## Work to complete
Rewrite the items below as a JSON list of strings, with one string for each line and no entries for blank lines. Leave the pictures out of your answer.

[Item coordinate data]
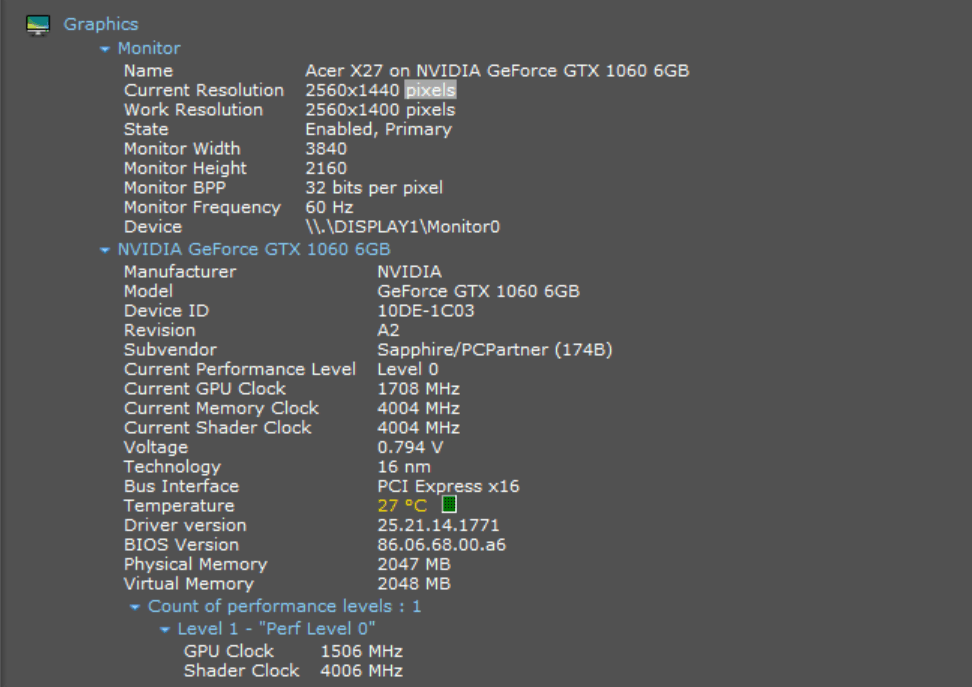The image size is (972, 687).
Task: Click the Driver version number 25.21.14.1771
Action: [x=438, y=525]
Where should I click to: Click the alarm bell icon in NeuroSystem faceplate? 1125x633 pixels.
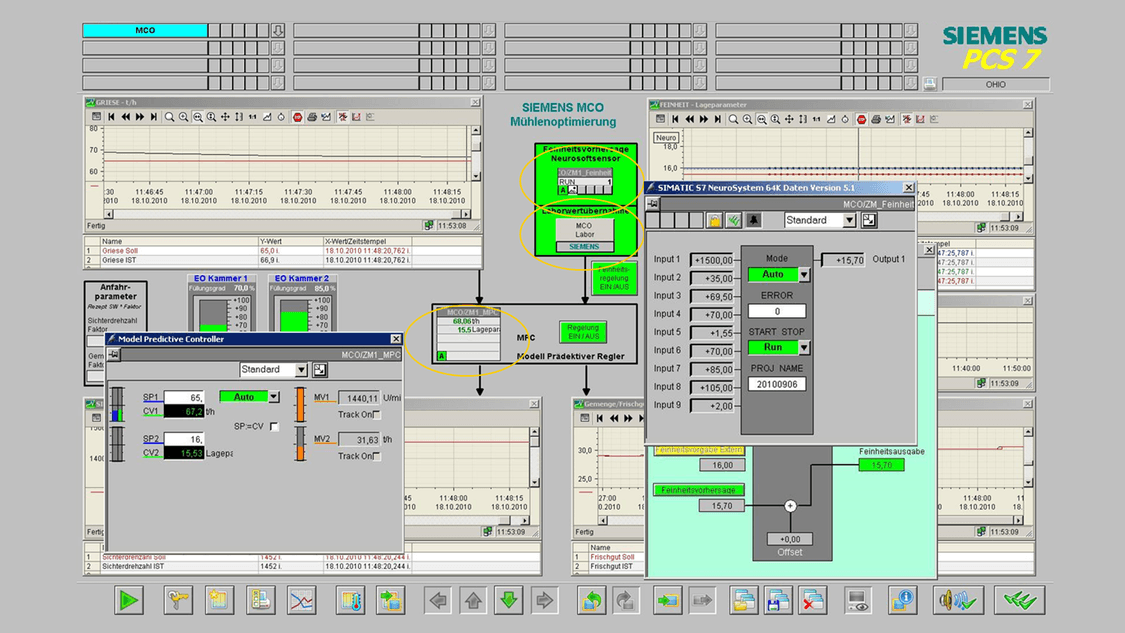coord(753,220)
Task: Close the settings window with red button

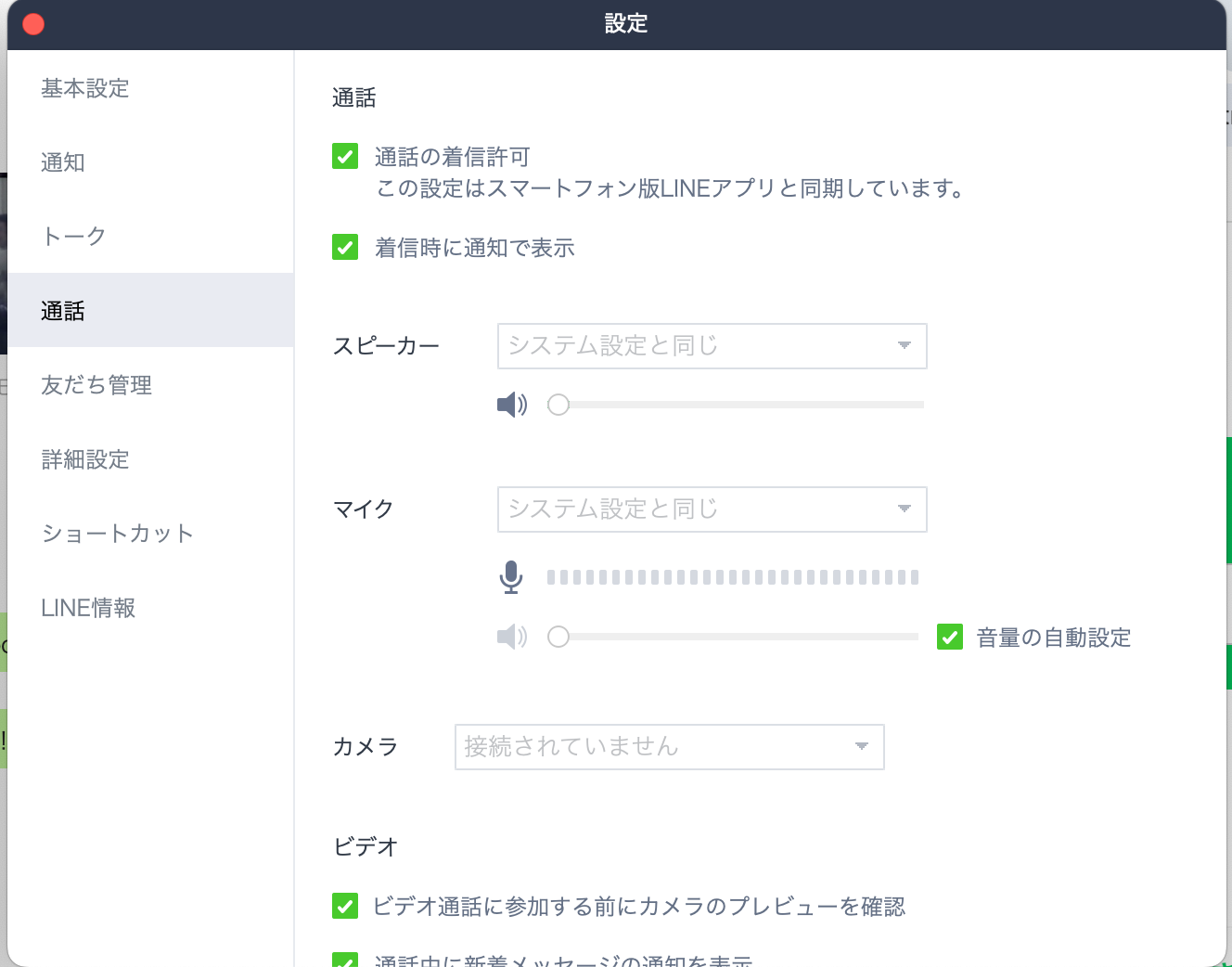Action: tap(33, 24)
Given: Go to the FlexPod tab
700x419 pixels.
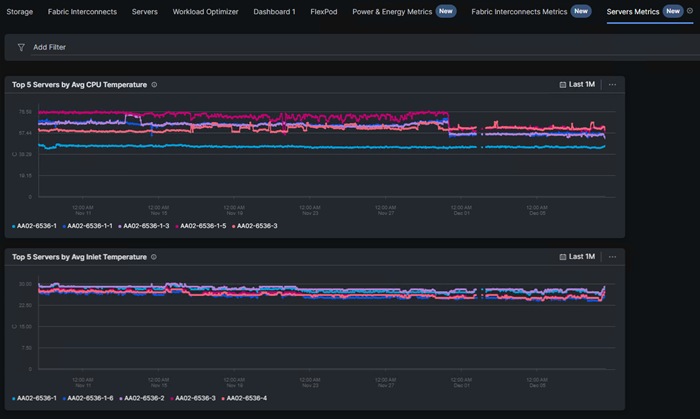Looking at the screenshot, I should click(324, 12).
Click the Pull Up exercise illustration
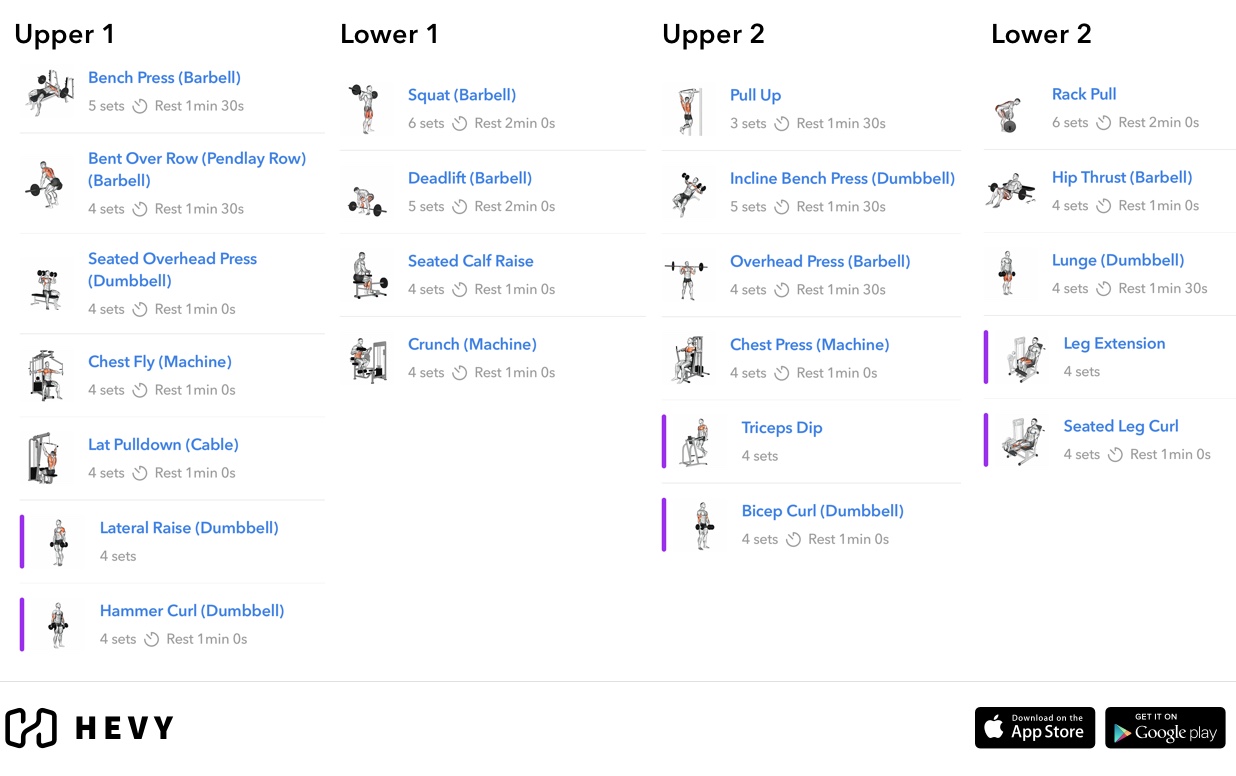This screenshot has width=1236, height=776. (691, 109)
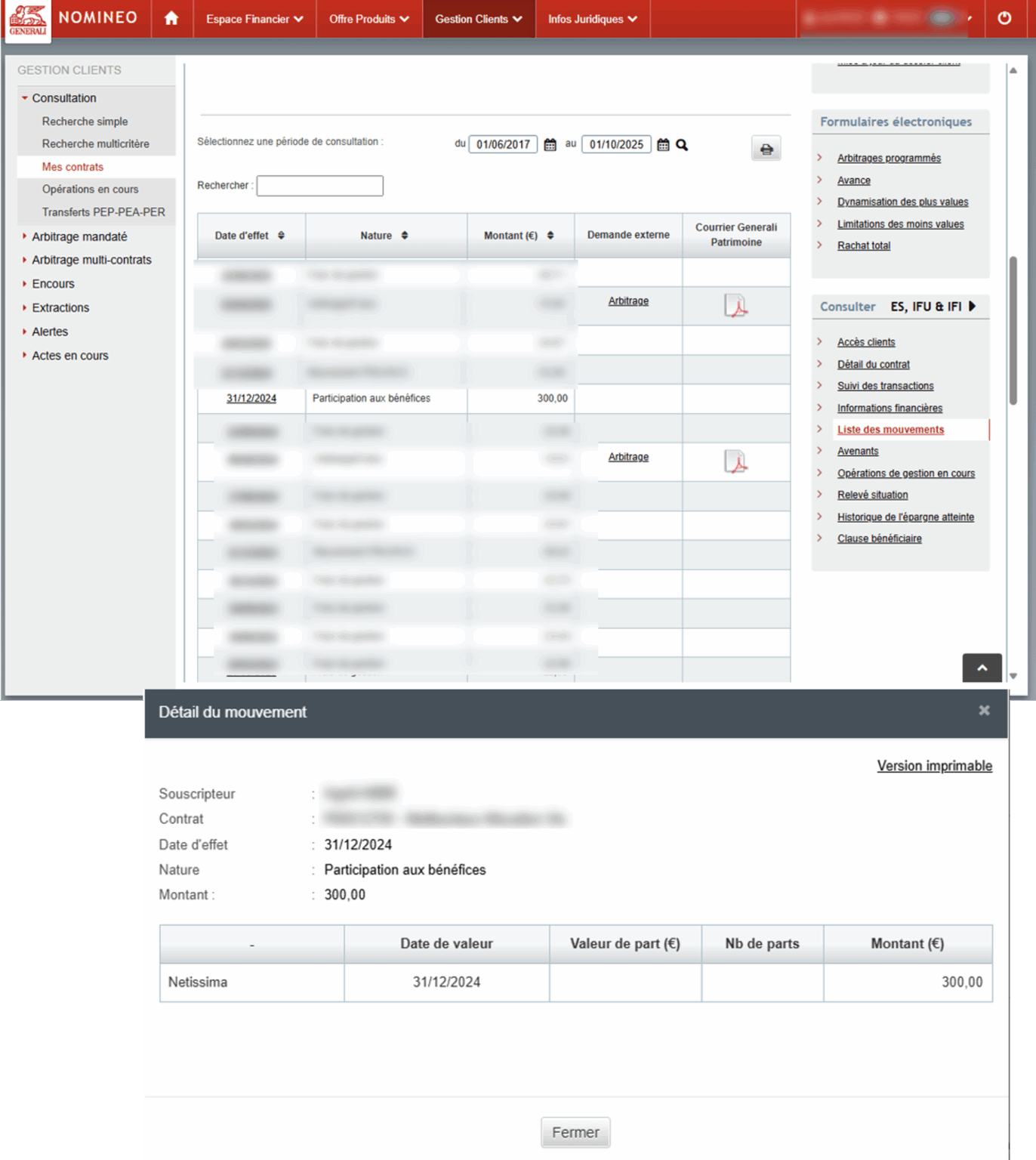Select Opérations en cours in sidebar
This screenshot has height=1160, width=1036.
90,190
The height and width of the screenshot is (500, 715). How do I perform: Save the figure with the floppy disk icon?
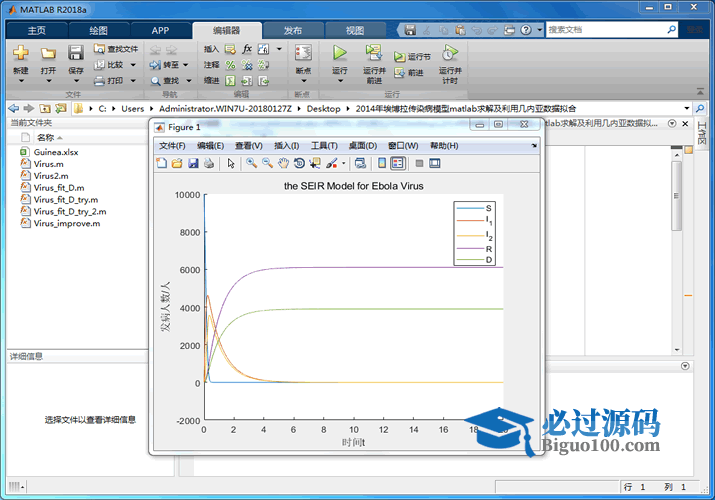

## Task result
[
  "The image size is (972, 687).",
  "Task: Click the Driver version number 25.21.14.1771",
  "Action: [x=438, y=525]",
  "Where should I click to: Click the alarm bell icon in NeuroSystem faceplate? 1125x633 pixels.",
  "coord(753,220)",
  "Task: Close the settings window with red button",
  "Action: tap(33, 24)",
  "Given: Go to the FlexPod tab",
  "700x419 pixels.",
  "Looking at the screenshot, I should click(324, 12).",
  "Click the Pull Up exercise illustration",
  "This screenshot has width=1236, height=776. (691, 109)",
  "Select Opérations en cours in sidebar",
  "This screenshot has height=1160, width=1036.",
  "90,190",
  "The height and width of the screenshot is (500, 715). How do I perform: Save the figure with the floppy disk icon?"
]